Stacey Burbure, American Electric Power’s lead for transmission business development and joint ventures, applauded SPP’s decision to move forward with its 765-kV overlay. She noted AEP’s service territory includes some of the poorest parts of Appalachia, where the company has some of its more than 2,000 miles of 765-kV infrastructure.
“It’s our baby. This was the most efficient and effective way for us to serve our customers, and it remains a very effective tool in the bucket for every RTO,” Burbure said. “This is a tool that folks are turning to to solve the issues that confront us, regardless of which RTO you’re in. Is this the right outcome for SPP as a region? I think the answer is obvious. It’s yes.”
Matt Pawlowski, vice president of development for NextEra Energy Transmission, pointed out that the portfolio includes two 765-kV legs on either side of the footprint, but no road connecting the two highways. While NextEra supports the $8.6 billion ITP, it would have preferred the $11.1 billion package, he said.
“Without a connector, the systems on either side of those lines are going to be overloaded,” Pawlowksi said. “We are going to have reliability issues. If we don’t address it with the two economic projects, I think we’re really missing out.”
He said if the two economic projects are again deferred, SPP will face the danger of getting behind an “entire queue of projects in the supply chain.”

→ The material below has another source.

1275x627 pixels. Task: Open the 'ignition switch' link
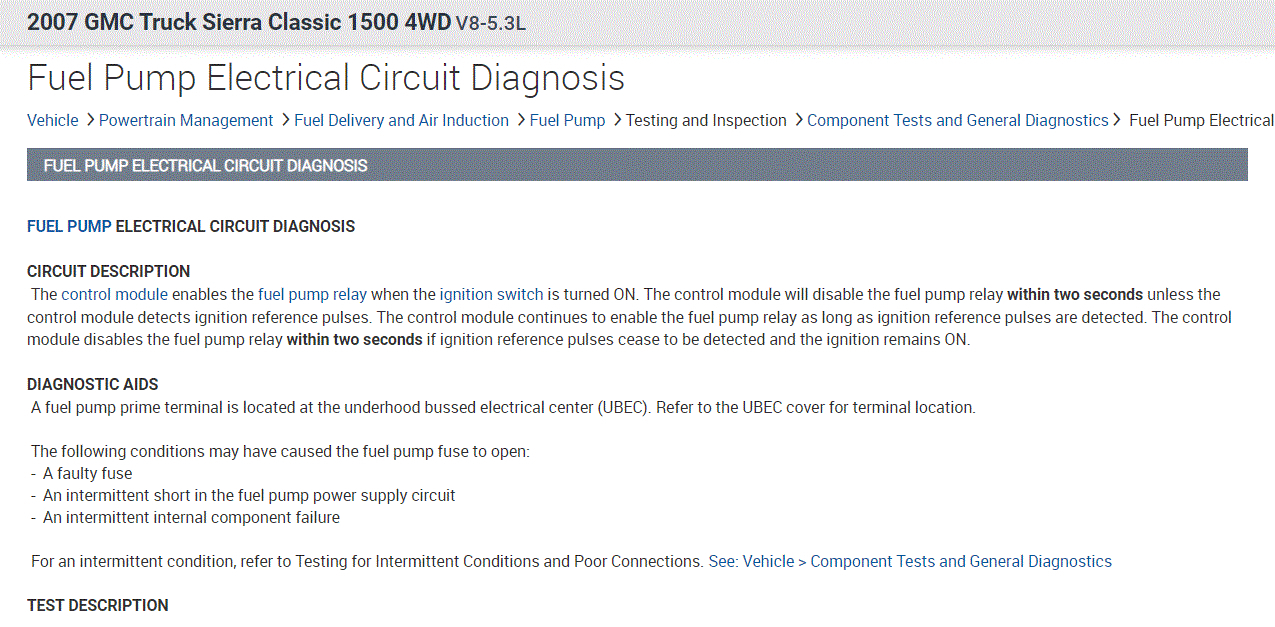click(x=491, y=294)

“If you defer these projects, you are totally kidding yourself. You are not going to build these projects by 2030 plus, 2035 probably at best,” Pawlowski said. “So what is preventing us from looking at those two projects and improving them as a region when staff has already said that they’re needed?”
The discussion will continue in February when the board gathers again in Little Rock for its first quarterly meeting of 2026. Hepper, who prefers to have people around the table debating issues, has canceled the original virtual scheduled meeting to further discuss in person 765-kV lines and the competitive project process.

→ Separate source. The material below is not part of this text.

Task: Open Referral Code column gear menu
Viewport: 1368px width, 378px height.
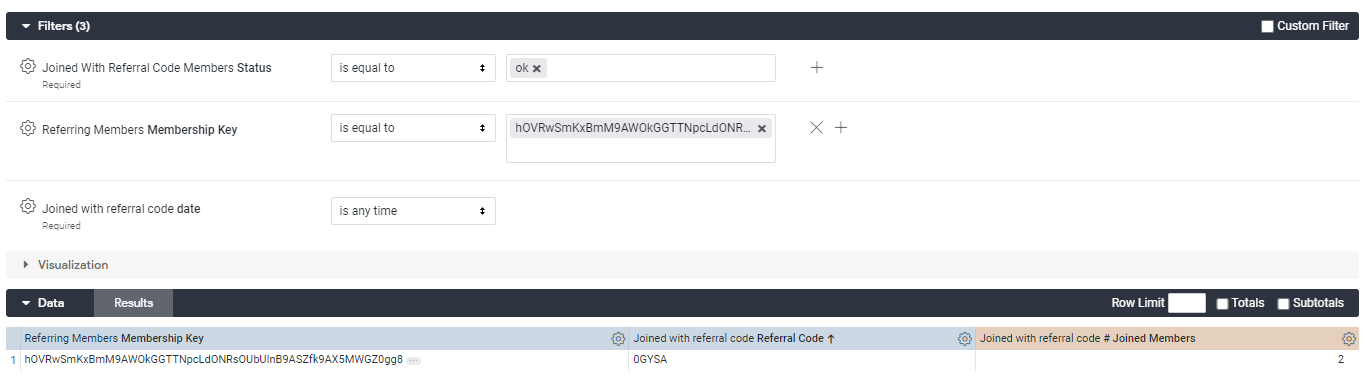Action: tap(965, 339)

“We are going to have some very significant decisions to talk over,” he said.
SPP Introduces CARE Team
SPP has introduced another acronym to its lexicon with the creation of the Cost Control and Allocation Review and Evaluation (CARE) Team. The cross-functional body will review, evaluate, assess and recommend refinements or alternatives to current transmission cost controls and cost-allocation methodology.
Wright and Kayla Hahn, the Missouri Public Service Commission’s chair, will co-chair the 15-person team and have already met once to discuss CARE’s scope. It has been asked to deliver a final report in August 2026.

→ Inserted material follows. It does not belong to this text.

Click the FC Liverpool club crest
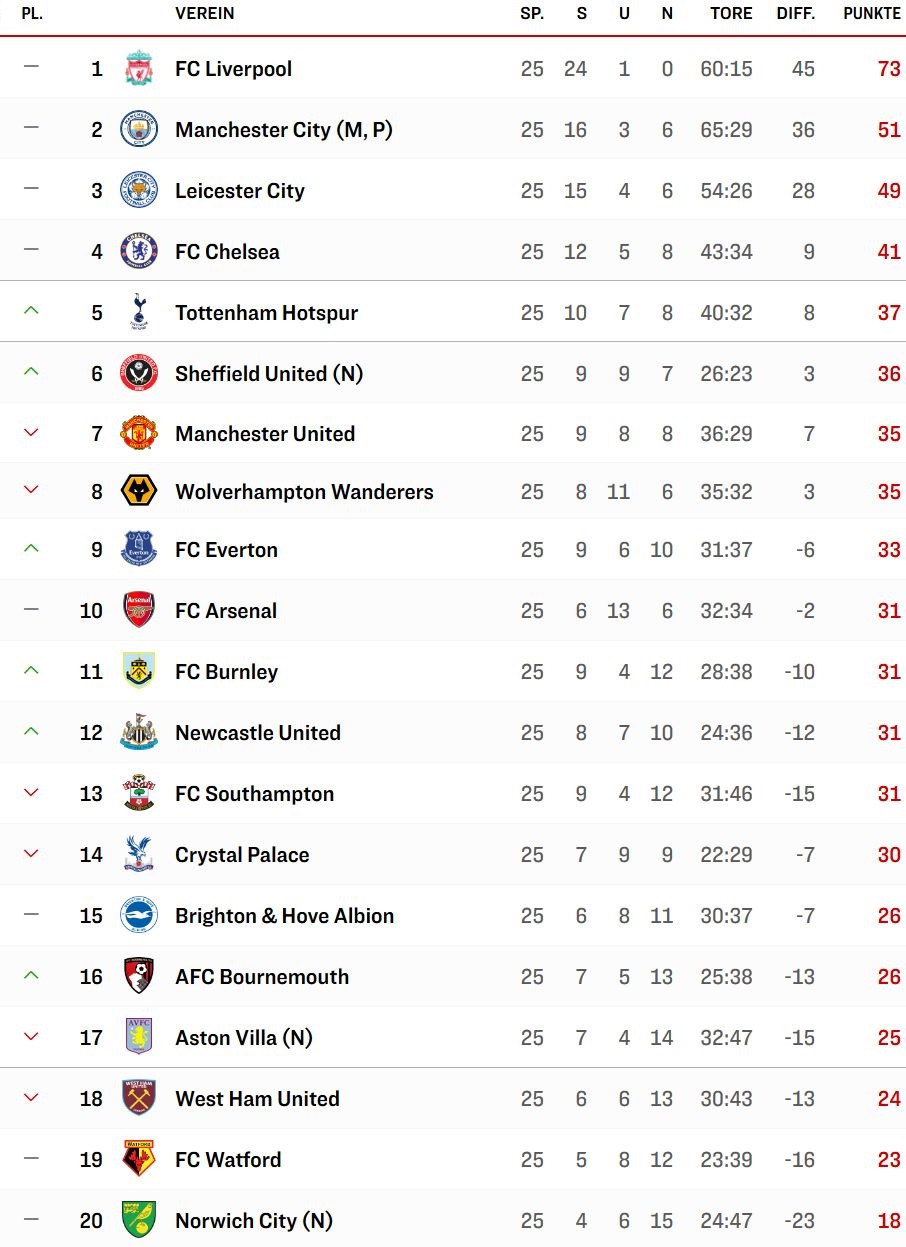Viewport: 906px width, 1247px height. [139, 69]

Other members will include independent director Stuart Solomon, commissioners Chuck Hutchinson (Nebraska), Justin Tate (Arkansas) and Kathleen Jackson (Texas), and state regulatory staffers Jon Thurber (South Dakota), Jason Chaplin (Oklahoma) and Justin Grady (Kansas). Members from the Members Committee and the Strategic Planning Committee will be added later.
“The idea was, ‘Let’s get this conversation happening. Let’s have a conversation between the groups within SPP that have the organizational responsibility for allocation and cost control,’” said New Mexico Commissioner Pat O’Connell, the Regional State Committee’s president.
“So, to me, just getting all those folks together to have this conversation by itself is valuable,” he said. “I am also confident that SPP works to deliver good results, so that the recommendations will be also valuable and impactful.”